La coûteuse course aux GPU
Meta possédera par exemple 350.000 processeurs graphiques (GPU) Nvidia d’ici à la fin 2024 selon son patron Mark Zuckerberg, soit une dépense estimée par des analystes à environ 9 milliards de dollars en quelques années. Dans ce contexte, la viabilité économique de l’open source pose évidemment question. Sans les profits de son métier historique dans la publicité ciblée et ses propres besoins en IA pour ses plateformes, Meta pourrait-il justifier de telles sommes sans espoir de retour sur investissement ?

A l’inverse, ce n’est qu’après avoir abandonné l’idée de développer une activité à but non lucratif qu’OpenAI a pu nouer un partenariat rémunérateur avec Microsoft. Selon le média « The Information », l’entreprise de Sam Altman devrait doubler ses recettes en 2024 par rapport à l’année précédente, à 3,4 milliards de dollars. Open source ou pas, ses rivaux purs player des modèles d’IA vivent encore davantage de leurs levées de fonds que de leurs propres revenus.

Les applications plutôt que les modèles
Les difficultés commerciales de ces entreprises alimentent toutefois les espoirs du camp de l’open source. « Je ne suis pas sûr qu’il y ait beaucoup d’argent à faire avec les modèles fermés dans la mesure où les modèles ne sont peut-être pas la poule aux oeufs d’or que certains imaginent », relève Thomas Wolf, le directeur scientifique d’Hugging Face.

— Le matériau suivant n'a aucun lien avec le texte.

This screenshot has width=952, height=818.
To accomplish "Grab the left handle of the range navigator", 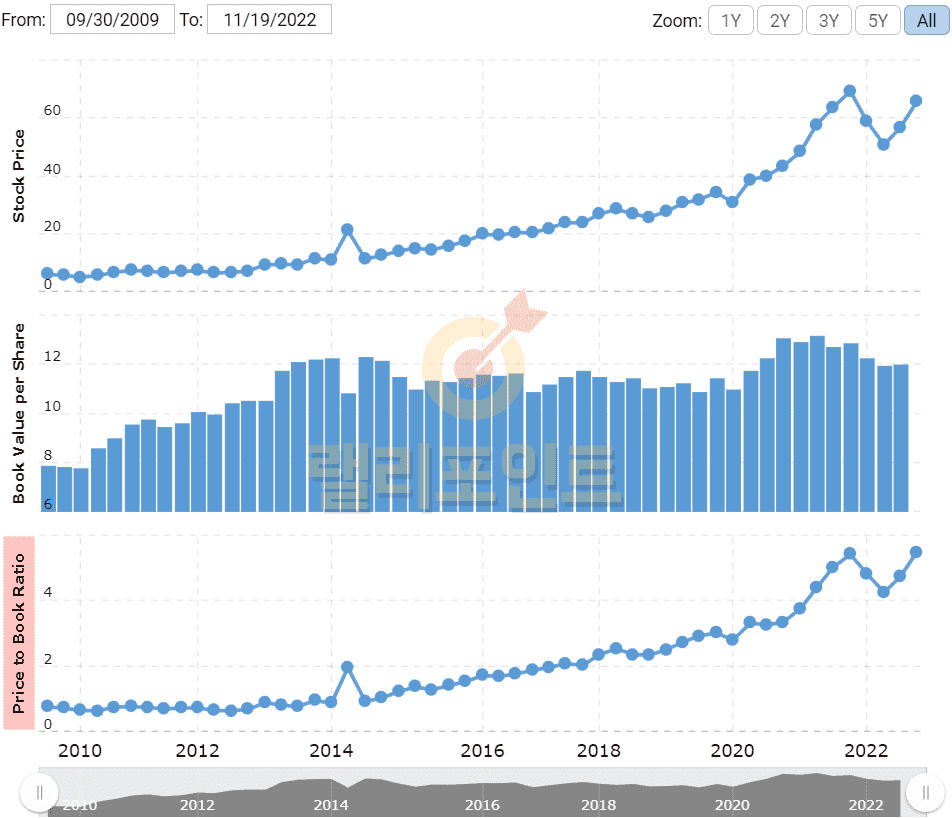I will click(x=39, y=793).
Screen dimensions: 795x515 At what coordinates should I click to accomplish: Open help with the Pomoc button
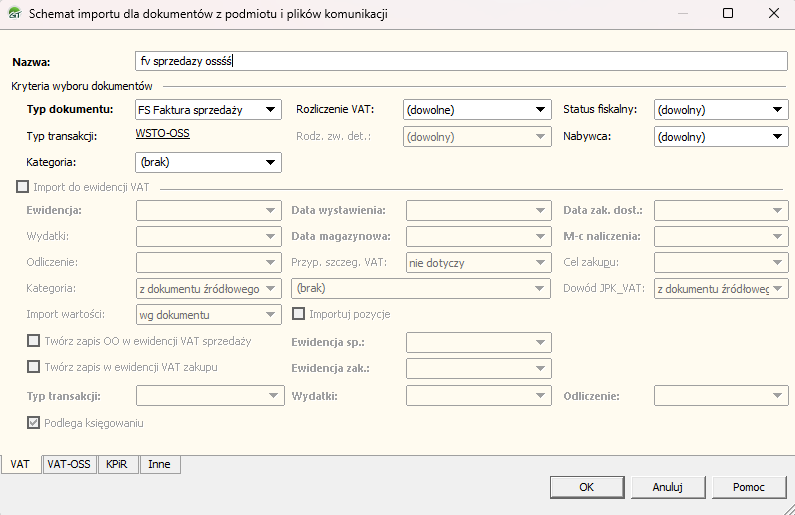pos(749,487)
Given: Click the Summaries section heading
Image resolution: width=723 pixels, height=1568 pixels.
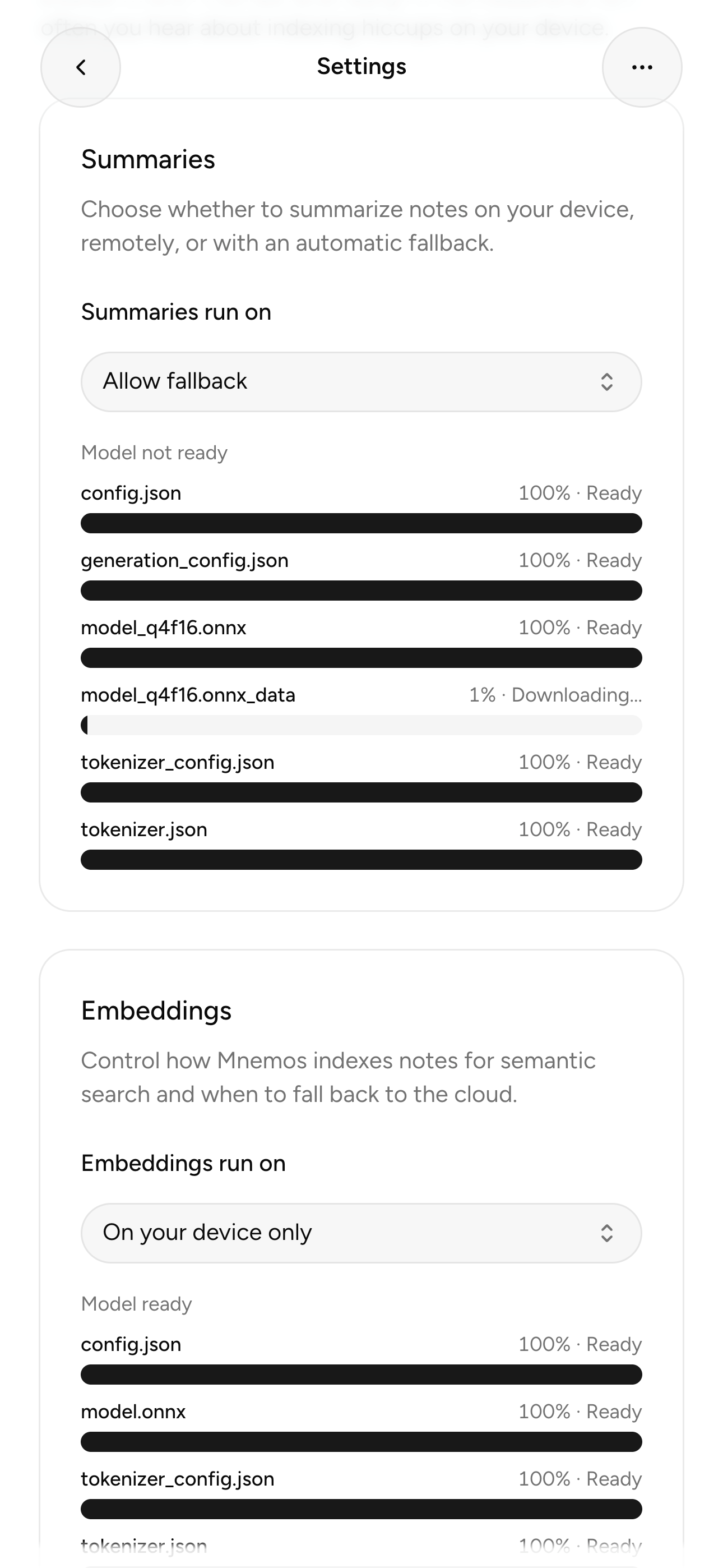Looking at the screenshot, I should tap(149, 160).
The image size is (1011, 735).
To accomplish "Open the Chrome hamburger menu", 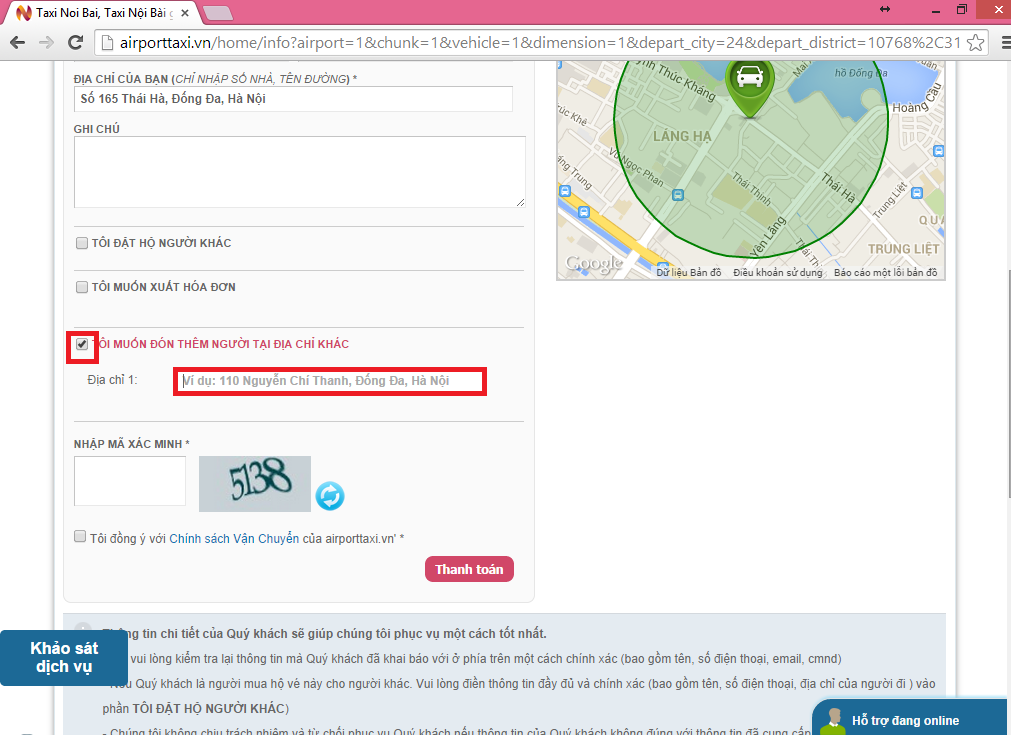I will [1000, 43].
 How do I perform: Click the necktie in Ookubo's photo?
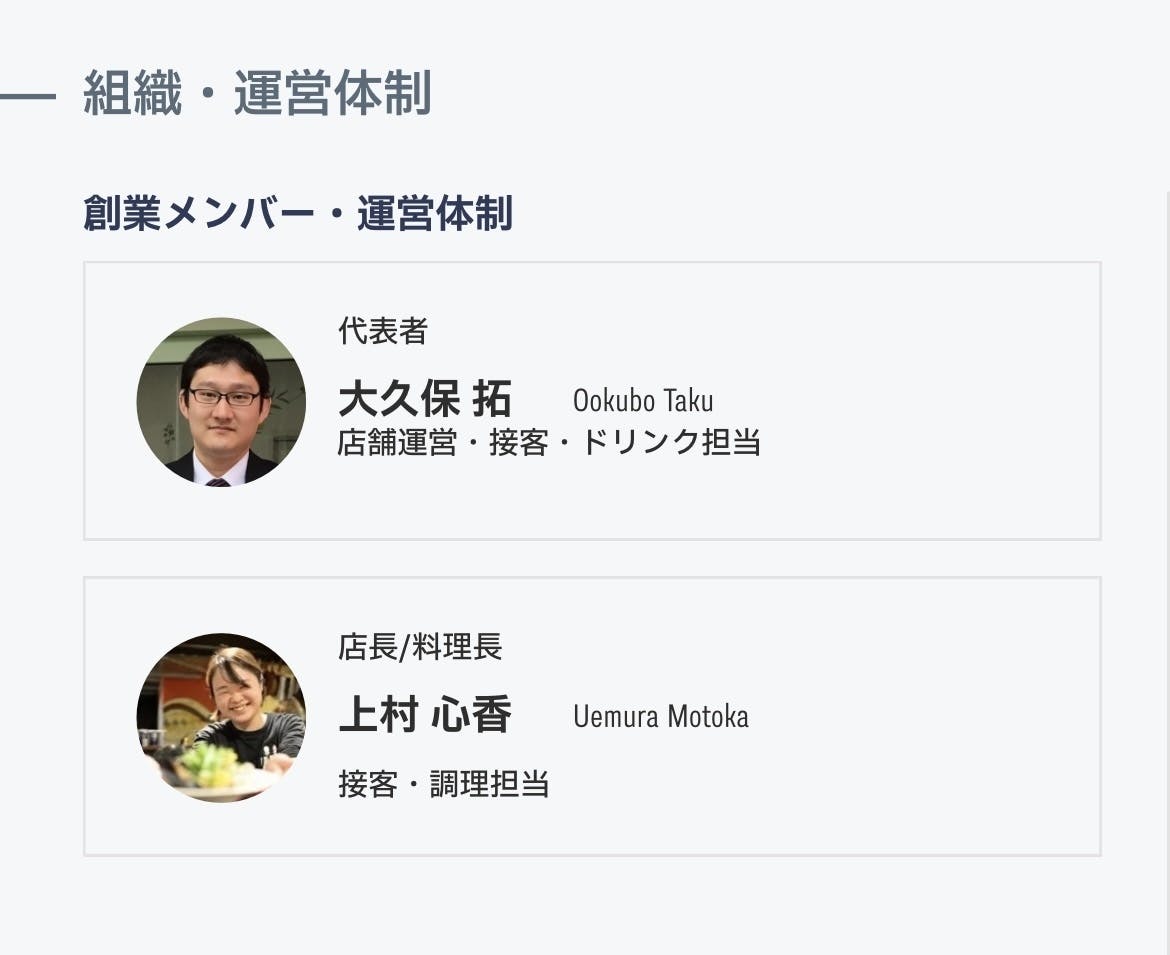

La start-up franco-américaine vit des conseils et des services qu’elle propose aux développeurs à l’oeuvre sur des modèles open source. Et sa conviction est faite. Ce ne seront bientôt plus les modèles mais les applications exploitant un modèle open source à l’état de l’art, avec les conseils de ses concepteurs, qui offriront le plus d’opportunités. Chez Meta, le chercheur Yann Le Cun est sur la même ligne. C’est d’ailleurs tout l’intérêt de soutenir des start-up adeptes des modèles ouverts. « L’avenir de l’IA, ce sera beaucoup de petites sociétés qui vont adapter des modèles ouverts pour une expertise métier. L’enjeu est de trouver les bonnes niches de marchés où ce sera utile », dit-il. Devenus superflus mais coûteux, les modèles fermés seraient alors, peut-être, poussés dans une impasse.